*** Begin section ***
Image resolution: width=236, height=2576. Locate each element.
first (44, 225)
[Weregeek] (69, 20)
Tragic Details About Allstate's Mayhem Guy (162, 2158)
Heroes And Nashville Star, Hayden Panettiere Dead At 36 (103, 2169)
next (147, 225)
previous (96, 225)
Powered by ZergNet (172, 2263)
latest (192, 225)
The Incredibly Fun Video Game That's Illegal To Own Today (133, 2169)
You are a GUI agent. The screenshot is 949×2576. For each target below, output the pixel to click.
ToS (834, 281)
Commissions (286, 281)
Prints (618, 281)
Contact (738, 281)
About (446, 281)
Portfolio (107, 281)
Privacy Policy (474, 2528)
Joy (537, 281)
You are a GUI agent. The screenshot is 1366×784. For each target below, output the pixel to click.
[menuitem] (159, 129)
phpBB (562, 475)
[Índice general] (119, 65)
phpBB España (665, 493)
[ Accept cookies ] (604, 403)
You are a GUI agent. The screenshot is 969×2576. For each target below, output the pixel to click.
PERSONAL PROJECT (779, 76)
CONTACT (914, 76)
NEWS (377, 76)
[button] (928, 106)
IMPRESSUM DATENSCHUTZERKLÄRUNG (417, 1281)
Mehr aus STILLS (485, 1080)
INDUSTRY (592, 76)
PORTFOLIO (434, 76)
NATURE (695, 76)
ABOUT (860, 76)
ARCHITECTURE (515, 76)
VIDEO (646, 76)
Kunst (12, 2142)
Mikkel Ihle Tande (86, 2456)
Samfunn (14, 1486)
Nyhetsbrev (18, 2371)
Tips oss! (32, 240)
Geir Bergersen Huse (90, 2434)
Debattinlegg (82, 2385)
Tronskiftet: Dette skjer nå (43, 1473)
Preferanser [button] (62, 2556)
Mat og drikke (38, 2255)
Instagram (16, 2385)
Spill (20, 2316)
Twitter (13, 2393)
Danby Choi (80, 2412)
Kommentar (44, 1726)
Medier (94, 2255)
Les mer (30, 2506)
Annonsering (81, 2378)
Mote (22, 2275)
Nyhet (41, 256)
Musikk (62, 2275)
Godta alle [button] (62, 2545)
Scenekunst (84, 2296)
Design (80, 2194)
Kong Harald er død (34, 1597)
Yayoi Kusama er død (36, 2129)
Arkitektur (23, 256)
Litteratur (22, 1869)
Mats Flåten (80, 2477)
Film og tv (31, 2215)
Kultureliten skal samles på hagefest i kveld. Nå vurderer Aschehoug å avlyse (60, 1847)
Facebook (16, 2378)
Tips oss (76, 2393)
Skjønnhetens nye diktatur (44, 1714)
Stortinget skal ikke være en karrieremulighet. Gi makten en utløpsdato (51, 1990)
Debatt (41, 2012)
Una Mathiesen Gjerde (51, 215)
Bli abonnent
*** End section ***
#### [What is being asked]
The line above containing "Mote (22, 2275)", the line containing "Facebook (16, 2378)", and every line between them are to be transcribed exactly; no other line is wanted.

#### [Exercise result]
Mote (22, 2275)
Nyhet (41, 256)
Musikk (62, 2275)
Godta alle [button] (62, 2545)
Scenekunst (84, 2296)
Design (80, 2194)
Kong Harald er død (34, 1597)
Yayoi Kusama er død (36, 2129)
Arkitektur (23, 256)
Litteratur (22, 1869)
Mats Flåten (80, 2477)
Film og tv (31, 2215)
Kultureliten skal samles på hagefest i kveld. Nå vurderer Aschehoug å avlyse (60, 1847)
Facebook (16, 2378)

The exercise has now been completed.